On peut aussi souligner que l'instrumentation a aussi une importance capitale pour juger de l'efficacité des travaux de réhabilitation des réseaux : dès lors que les problèmes corrigés ont une traduction hydraulique (présence d'eaux claires parasites, notamment), on peut très exactement en mesurer les résultats. « Avec de tels outils, on parviendra un jour à une photographie fidèle de l'état de santé du réseau, grâce à laquelle on pourra prendre les décisions adéquates sur le court terme. Par contre, cela ne suffira pas à définir des besoins en investissement à long terme », rappelle Pascal Le Gauffre. Pour cela, il faudra disposer d'outils perfectionnés de modélisation du vieillissement des réseaux : un domaine qui en est à ses balbutiements. Dans le cadre du programme européen Care-S, le Cemagref de Bordeaux a produit un outil statistique appelé Gompitz, sur lequel Lyonnaise des eaux s'est appuyée pour concevoir un outil baptisé Prévoir. Comme son nom l'indique, il vise à déterminer l'évolution de l'état d'une canalisation en fonction des conditions d'exploitation et des facteurs de détérioration interne et externe de l'ouvrage. Cependant, le modèle de vieillissement, qui permettra véritablement de prévoir l'évolution de l'état de santé de tronçons et de déterminer leur espérance de vie résiduelle, n'est pas encore au point. L'absence de modèle n'incite pas les exploitants à fournir des données et, sans données, on ne peut pas constituer de modèle !

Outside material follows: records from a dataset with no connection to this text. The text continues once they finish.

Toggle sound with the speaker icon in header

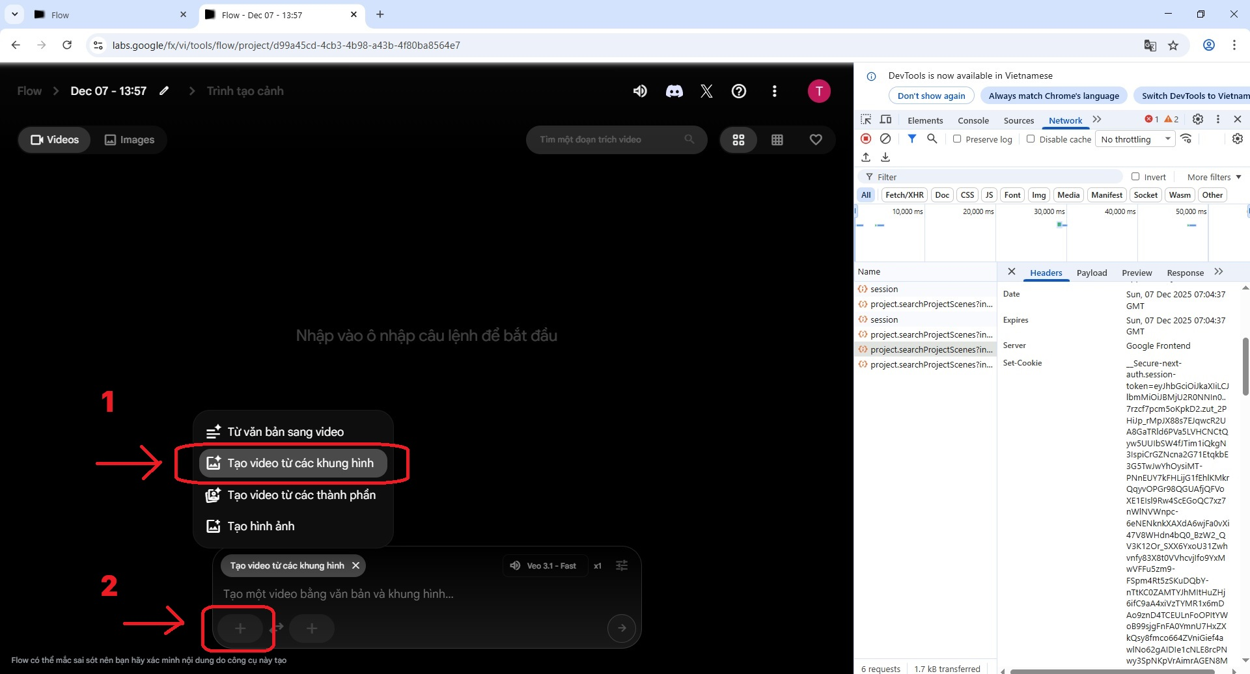(640, 91)
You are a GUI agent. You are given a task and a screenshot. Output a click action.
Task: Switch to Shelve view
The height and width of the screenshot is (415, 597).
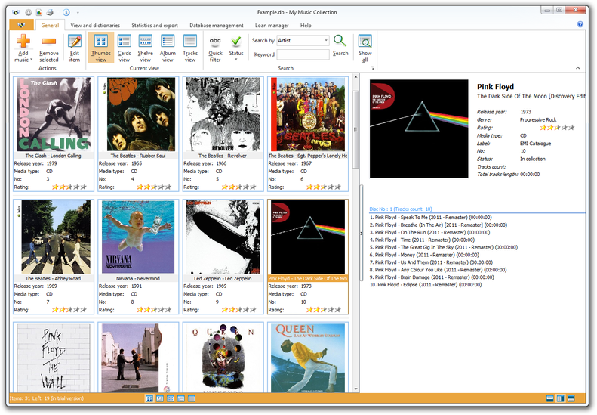(x=145, y=48)
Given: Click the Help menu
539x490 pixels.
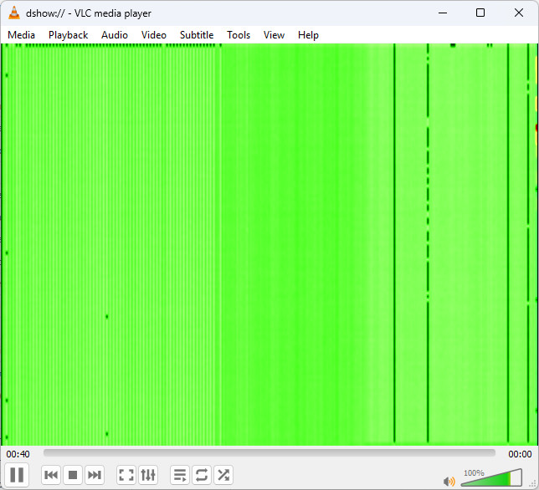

Une approche patrimoniale structurée et intégrée conduit logiquement au développement d'outils d'aide à la décision sur le choix des travaux à mener sur les tronçons identifiés comme prioritaires. Faut-il par exemple opter pour un renouvellement pur et simple, ou peut-on se contenter d'une des nombreuses techniques de réhabilitation par éclatement, chemisage ou autre tubage ? Veolia Eau développe, en liaison avec d'autres entités du groupe Veolia, une application informatique liée à l'outil Octave qui répondra précisément à ce besoin. « En fonction des défauts et des désordres constatés, l'outil préconisera le type de travaux le plus adapté, en tenant compte à la fois de l'aspect technique et du coût financier de l'opération », explique Vincent Parez, qui précise que ce module pourrait être opérationnel à la fin de l'année ou au plus tard mi-2012. Avec d'intéressantes fonctionnalités, par exemple par croisement avec des données contextuelles du SIG, la possibilité de déterminer s'il vaut mieux préconiser des travaux avec ou sans tranchées. Et, à terme, l'interface avec des modèles de vieillissement permettra, peut-être, de déterminer dans quelle mesure des travaux ponctuels de réhabilitation pourraient prolonger la durée de vie de la canalisation : on pourra alors arbitrer entre les différentes solutions de travaux.